Basescu has promised a different style of leadership
Prime Minister Adrian Nastase admitted defeat shortly before official results showed Mr Basescu, mayor of Bucharest, had won more than 51% of the vote.
Mr Basescu will steer Romania into the European Union in 2007 and must speed up reforms required for entry.
He replaces ex-communist Ion Iliescu who has dominated Romania for years.
With all returns counted, Mr Basescu took 51.23% of the vote compared to 48.77% for Mr Nastase, who was the outgoing president's choice of successor.

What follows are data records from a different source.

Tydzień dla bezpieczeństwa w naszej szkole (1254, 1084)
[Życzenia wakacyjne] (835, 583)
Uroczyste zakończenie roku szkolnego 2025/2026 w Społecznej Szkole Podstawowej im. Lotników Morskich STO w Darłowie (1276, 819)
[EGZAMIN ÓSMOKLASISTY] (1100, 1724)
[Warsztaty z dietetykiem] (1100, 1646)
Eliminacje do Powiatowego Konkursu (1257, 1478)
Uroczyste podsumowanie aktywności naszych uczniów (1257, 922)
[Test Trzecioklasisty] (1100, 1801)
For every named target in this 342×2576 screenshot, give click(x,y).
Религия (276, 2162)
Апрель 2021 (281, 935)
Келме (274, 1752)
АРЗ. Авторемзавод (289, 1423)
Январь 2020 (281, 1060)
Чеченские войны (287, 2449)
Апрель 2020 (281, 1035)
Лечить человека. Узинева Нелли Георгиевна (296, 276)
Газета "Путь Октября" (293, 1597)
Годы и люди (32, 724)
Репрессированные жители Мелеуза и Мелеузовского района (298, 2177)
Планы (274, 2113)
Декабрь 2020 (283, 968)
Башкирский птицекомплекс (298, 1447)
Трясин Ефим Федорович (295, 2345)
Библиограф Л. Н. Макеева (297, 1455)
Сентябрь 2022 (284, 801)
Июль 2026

Mr Basescu, 52, said his priority was to form a government capable of continuing membership negotiations for Romania to join the European Union.
Opposition supporters started celebrating on Sunday evening
"We must succeed in living up to the necessary standards so that
Romanian society meets the demands of the Union," he told journalists.
He warned that Euro-scepticism arose when people were "frozen out of
the integration process".
The centre-right victor also pledged tough action on hidden poverty and described corruption as "a real threat to the country".
The opposition camp scented victory on Sunday evening and supporters spilled out onto the capital's streets, clutching opposition orange flags and balloons and singing and dancing.
Mr Basescu has called for the celebrations to be peaceful and a rally is planned for Monday evening.
The BBC's Nick Thorpe reports from the Romanian capital, Bucharest, that it was a dramatic few hours before the result was announced and the prime minister's Social Democrats appeared stunned by the outcome.
Opinion polls had shown Mr Nastase in the lead shortly before the vote, the second of two rounds.
Acknowledging defeat in a telephone call to Mr Basescu, Mr Nastase appeared to offer a co-habitation deal in parliament.
No party has an absolute majority and the Social Democrats have slightly more seats than Mr Basescu's alliance of Liberals and Democrats.
"Romania cannot afford a pause - we want work, co-operation and responsibility," said Mr Nastase.
He had won the first round of the election on 28 November, during which there were allegations of fraud, gaining 41% of the vote compared to Mr Basescu's 34%.
Our correspondent notes that Mr Basescu is expected to ask his political partner, Calin Popescu Tariceanu, to try to form a government.
Although presidential powers in Romania are limited, the head of state will play a pivotal role in the hung parliament.
Mr Basescu has promised a different style of leadership from President Iliescu - the Romanian head of state for 11 of the 15 years since the overthrow of the communist ruler, Nicolae Ceausescu.